Janet

Parole, opere e omissioni -> Racconti

Una luce intensa improvvisa che filtra da dietro la tenda di velluto pesante della finestra. Una mano di donna delicatamente la sposta, la pelle bianca quasi riluce nell'improvviso buio che segue il lampo. Tuono. La sua immagine riflessa nel vetro, nella piccola luce proveniente dai fari a olio del porto. E' in piedi davanti a quella immensa vetrata mentre uno dei più forti temporali degli ultimi anni tamburella sulla finestra con le sue dita di pioggia. Con un gesto veloce del braccio sposta la pesante tenda e una tenue luce illumina la stanza prima coperta dalla penombra. La sua sagoma si staglia alta e snella davanti alla vetrata gigantesca, ritagliando la sua silouette da una porzione di oscurità. Indossa un pesante mantello bordato di pelliccia che copre un vestito aderente di seta rossa con ricamature dorate che luccicano di luce riflessa. I lunghi capelli castani sono intrecciati con un pendente che le ricade sulla fronte, mostrando al centro di essa una pietra verde lucente quanto i suoi occhi, dello stesso colore.
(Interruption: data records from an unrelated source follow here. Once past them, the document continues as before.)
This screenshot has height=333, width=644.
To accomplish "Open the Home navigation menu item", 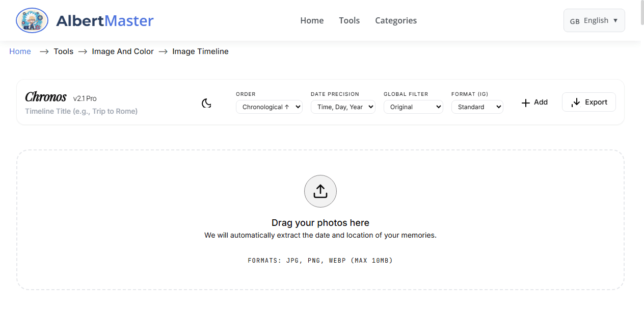I will pyautogui.click(x=312, y=20).
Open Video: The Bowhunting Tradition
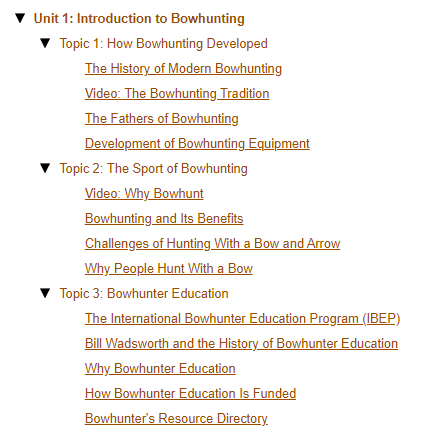 (177, 93)
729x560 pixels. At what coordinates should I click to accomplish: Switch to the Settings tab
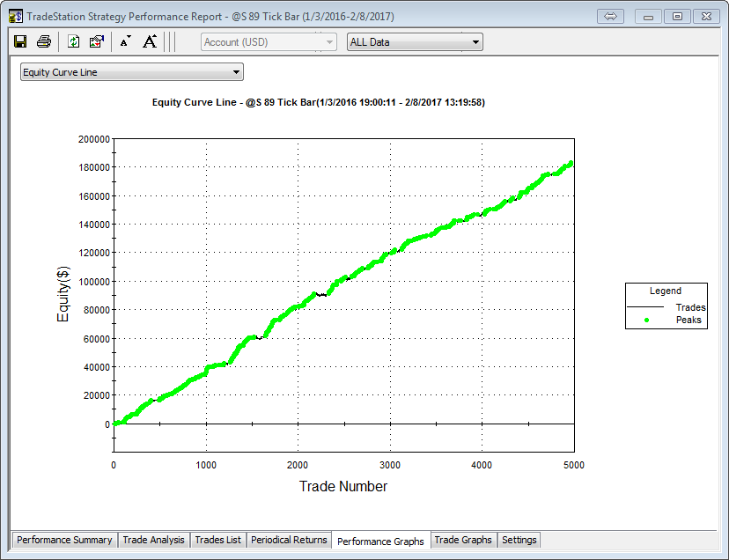519,540
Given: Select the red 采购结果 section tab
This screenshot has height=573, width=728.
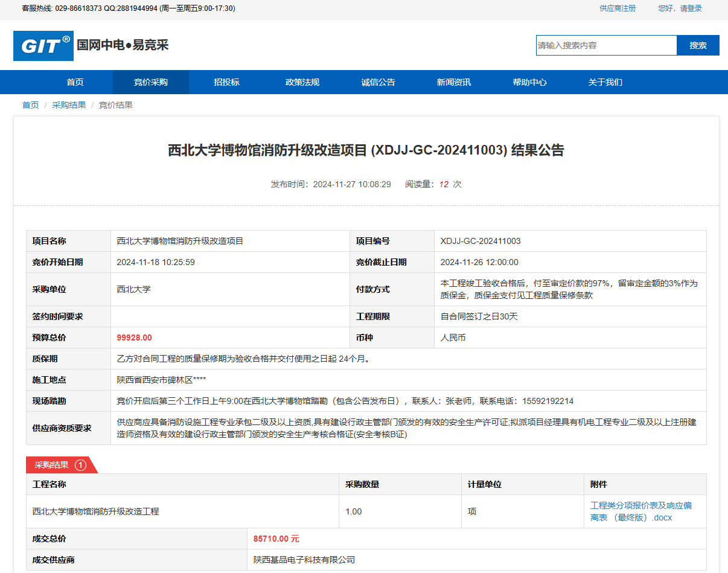Looking at the screenshot, I should click(x=52, y=465).
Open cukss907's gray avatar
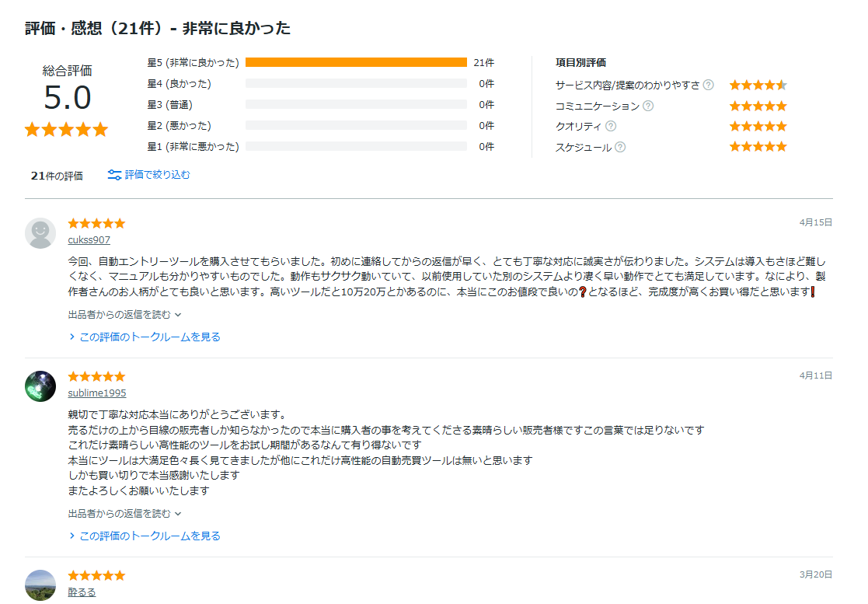This screenshot has width=868, height=604. pyautogui.click(x=40, y=233)
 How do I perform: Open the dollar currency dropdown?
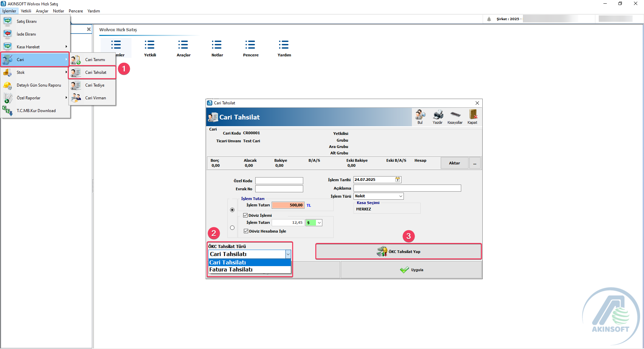[319, 223]
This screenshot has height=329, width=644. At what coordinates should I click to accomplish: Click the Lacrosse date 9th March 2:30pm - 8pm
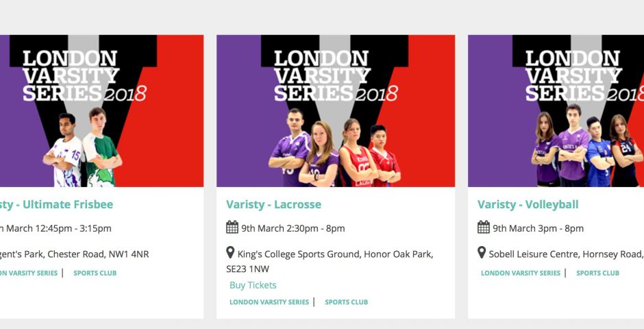coord(293,228)
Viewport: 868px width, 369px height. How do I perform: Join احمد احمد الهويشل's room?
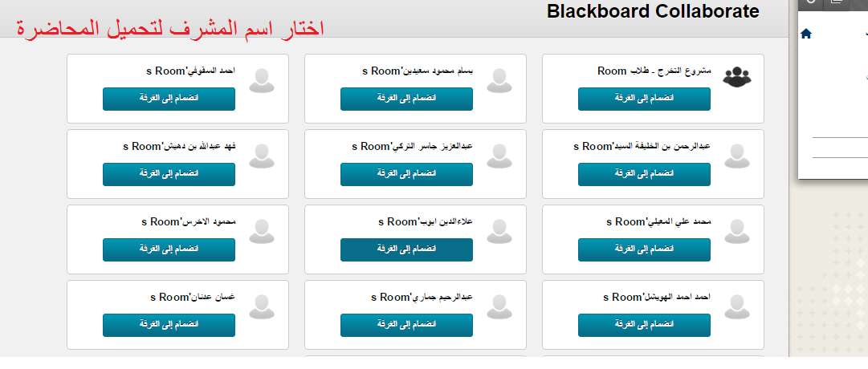click(x=644, y=325)
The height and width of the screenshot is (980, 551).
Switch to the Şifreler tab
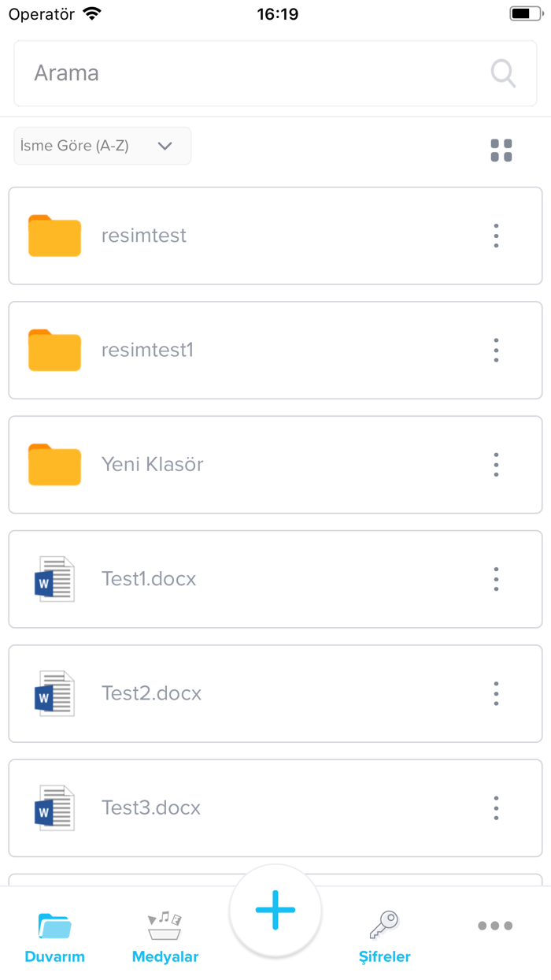coord(385,938)
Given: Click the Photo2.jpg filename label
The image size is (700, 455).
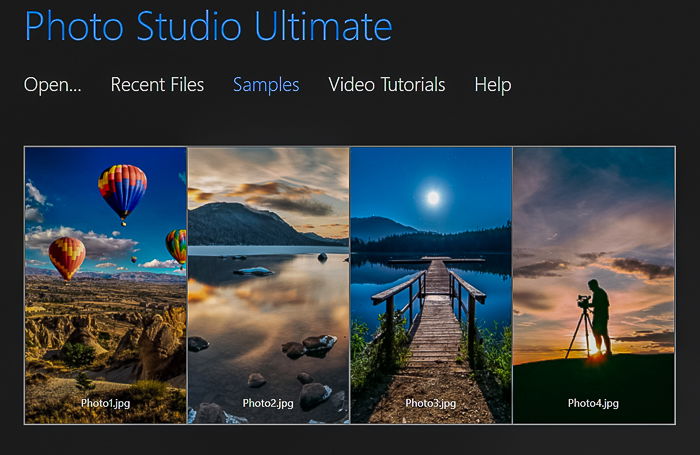Looking at the screenshot, I should (x=268, y=403).
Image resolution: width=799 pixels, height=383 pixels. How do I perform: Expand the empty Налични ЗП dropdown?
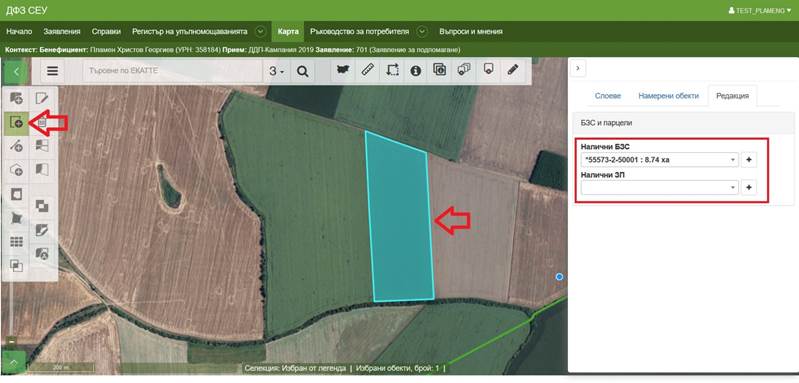tap(659, 187)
Il viso della donna si avvicina al vetro che all'altezza delle labbra inizia ad appannarsi a causa del respiro caldo. Le labbra rosse si appoggiano sulla superficie opaca e ricamano la sagoma della bocca. Appoggiando un dito sul vetro segue il percorso di una goccia di pioggia con il polpastrello. Il silenzio è assoluto, poi un lampo, e a seguire il suo amico tuono. La ragazza sbatte le palpebre sorpresa dall'improvvisa luce, si scosta dalla finestra rientrando per metà nelle tenebre dell'ufficio. A quest'ora della sera nessuno più è nel palazzo, solo lei si tratteneva di tanto in tanto più del dovuto per finire il suo lavoro. Le piace ascoltare il silenzio di quell'edificio che di giorno è pieno di un caos insopportabile. Ama stare sola, essere libera di pensare senza il rischio che qualcuno chiedesse spiegazioni. Di certo essere segretaria della capitaneria mercantile del porto di Baldur's Gate non era mai stata la sua massima aspirazione lavorativa eppure aveva dovuto adattarsi; ma dopotutto quello che ha lei è un buon posto, ben pagato, senza troppe responsabilità. L'unico inconveniente è essere costretti a vestirsi in quel modo così elegante inutilmente. Eppure basta chiudere gli occhi per essere il capitano della Gilda dei Ladri, oppure una illusionista alle prime armi che comincia a girare in lungo e in largo per il mondo per approfondire i suoi studi, oppure una forte guerriera che combatte per il proprio ordine di paladini.
Riaprendo delicatamente gli occhi espirò fuori l'aria trattenuta durante quell'escursione con la sua fantasia. Con un gesto lento ritirò la tenda davanti alla finestra, prese dalla sua scrivania qualche documento che doveva portare con sè; avrebbe finito il lavoro a casa. Uscì dalla porta della stanza e la richiuse delicatamente dietro di se. Buio. Un Lampo, un tuono.